:: Exercise prompt ::
Copy word for word the portion of the bucket-and-balls passage between "Consider a bucket" and "red is $1/3$.", inclusive.

Consider a bucket with three balls: two red (R) and one black (B). We randomly select two balls. What is the probability to select two red balls? Additionally, assume that the sample space $S$ is: $\{~\{R, R\}, \{R, B\}, \{B, R\}~\}$.

When I was a student, I would say the following (and I assume that most of the people reason the same way). To select two balls, we first select the first ball and then the second one. The probability that the first ball is red ($P(\mathrm{Ball}_1 = R)$) is $2/3$. The conditional probability that the second ball is red given the first ball is red = $1/2$. Thus, the probability of both balls to be red is $1/3$.

It always bothered me, that here I implicitly use two sample space when I select balls. Specifically, $S_1 = \{R, R, B\}$ when select the first ball and $S_2 = \{R, B\}$ when I select the second one. Specifically, I conclude that $P(\mathrm{Ball}_1 = R) = 2/3$ using the sample space $S_1$. Similarly, I conclude that $P(\mathrm{Ball}_2 = R) = 1/3$ using the sample space $S_2$.

:: Given information ::
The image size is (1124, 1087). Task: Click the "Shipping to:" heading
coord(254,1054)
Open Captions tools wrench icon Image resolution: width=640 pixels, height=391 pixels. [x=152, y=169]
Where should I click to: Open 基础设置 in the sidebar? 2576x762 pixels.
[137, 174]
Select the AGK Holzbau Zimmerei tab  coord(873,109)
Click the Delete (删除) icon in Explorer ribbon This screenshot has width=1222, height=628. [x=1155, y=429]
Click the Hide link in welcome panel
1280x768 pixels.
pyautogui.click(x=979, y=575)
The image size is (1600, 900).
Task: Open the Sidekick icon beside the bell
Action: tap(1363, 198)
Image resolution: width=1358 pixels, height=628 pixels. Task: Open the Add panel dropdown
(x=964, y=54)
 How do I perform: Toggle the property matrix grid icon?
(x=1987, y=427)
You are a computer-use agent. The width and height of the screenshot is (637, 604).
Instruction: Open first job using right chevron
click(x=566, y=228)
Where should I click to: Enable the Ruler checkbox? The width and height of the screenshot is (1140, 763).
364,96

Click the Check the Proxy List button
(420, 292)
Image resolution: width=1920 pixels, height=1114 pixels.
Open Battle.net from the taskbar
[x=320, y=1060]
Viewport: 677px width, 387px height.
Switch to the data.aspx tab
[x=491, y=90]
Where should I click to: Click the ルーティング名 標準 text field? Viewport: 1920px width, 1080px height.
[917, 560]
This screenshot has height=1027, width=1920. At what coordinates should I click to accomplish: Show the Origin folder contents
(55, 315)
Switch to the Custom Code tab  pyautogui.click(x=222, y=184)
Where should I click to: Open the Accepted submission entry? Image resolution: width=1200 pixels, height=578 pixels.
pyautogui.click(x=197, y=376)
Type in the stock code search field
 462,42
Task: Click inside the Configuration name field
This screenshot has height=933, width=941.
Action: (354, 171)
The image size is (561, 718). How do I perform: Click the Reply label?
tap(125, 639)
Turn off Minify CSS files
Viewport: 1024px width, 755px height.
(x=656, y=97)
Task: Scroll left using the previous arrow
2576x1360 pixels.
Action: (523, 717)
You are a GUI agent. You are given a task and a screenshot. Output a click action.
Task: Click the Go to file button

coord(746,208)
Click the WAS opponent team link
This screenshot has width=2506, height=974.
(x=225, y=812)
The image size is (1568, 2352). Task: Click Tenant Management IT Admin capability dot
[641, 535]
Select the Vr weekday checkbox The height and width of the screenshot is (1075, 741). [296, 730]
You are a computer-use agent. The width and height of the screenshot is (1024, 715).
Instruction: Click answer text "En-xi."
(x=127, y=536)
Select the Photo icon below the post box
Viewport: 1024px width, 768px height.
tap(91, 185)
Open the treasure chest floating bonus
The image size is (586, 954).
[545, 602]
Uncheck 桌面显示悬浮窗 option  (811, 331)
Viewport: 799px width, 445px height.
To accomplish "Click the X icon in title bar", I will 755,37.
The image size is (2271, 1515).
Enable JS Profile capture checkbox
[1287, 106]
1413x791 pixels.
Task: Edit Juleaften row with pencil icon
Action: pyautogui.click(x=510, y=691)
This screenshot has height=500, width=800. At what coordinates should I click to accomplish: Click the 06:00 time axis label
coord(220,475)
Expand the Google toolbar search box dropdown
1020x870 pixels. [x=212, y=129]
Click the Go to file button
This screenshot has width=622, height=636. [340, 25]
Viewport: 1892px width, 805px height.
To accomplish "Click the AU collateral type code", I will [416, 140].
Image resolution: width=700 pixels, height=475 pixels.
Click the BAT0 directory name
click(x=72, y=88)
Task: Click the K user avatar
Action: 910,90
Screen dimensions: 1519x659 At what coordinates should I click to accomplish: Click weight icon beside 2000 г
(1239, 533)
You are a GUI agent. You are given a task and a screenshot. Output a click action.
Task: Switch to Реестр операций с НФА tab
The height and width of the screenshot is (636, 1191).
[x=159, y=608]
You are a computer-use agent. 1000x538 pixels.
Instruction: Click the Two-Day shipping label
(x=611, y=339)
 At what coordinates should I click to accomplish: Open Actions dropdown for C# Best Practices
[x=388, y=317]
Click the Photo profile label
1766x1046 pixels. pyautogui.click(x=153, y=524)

:: Response to the task ::
Consider a bucket with three balls: two red (R) and one black (B). We randomly select two balls. What is the probability to select two red balls? Additionally, assume that the sample space $S$ is: $\{~\{R, R\}, \{R, B\}, \{B, R\}~\}$.

When I was a student, I would say the following (and I assume that most of the people reason the same way). To select two balls, we first select the first ball and then the second one. The probability that the first ball is red ($P(\mathrm{Ball}_1 = R)$) is $2/3$. The conditional probability that the second ball is red given the first ball is red = $1/2$. Thus, the probability of both balls to be red is $1/3$.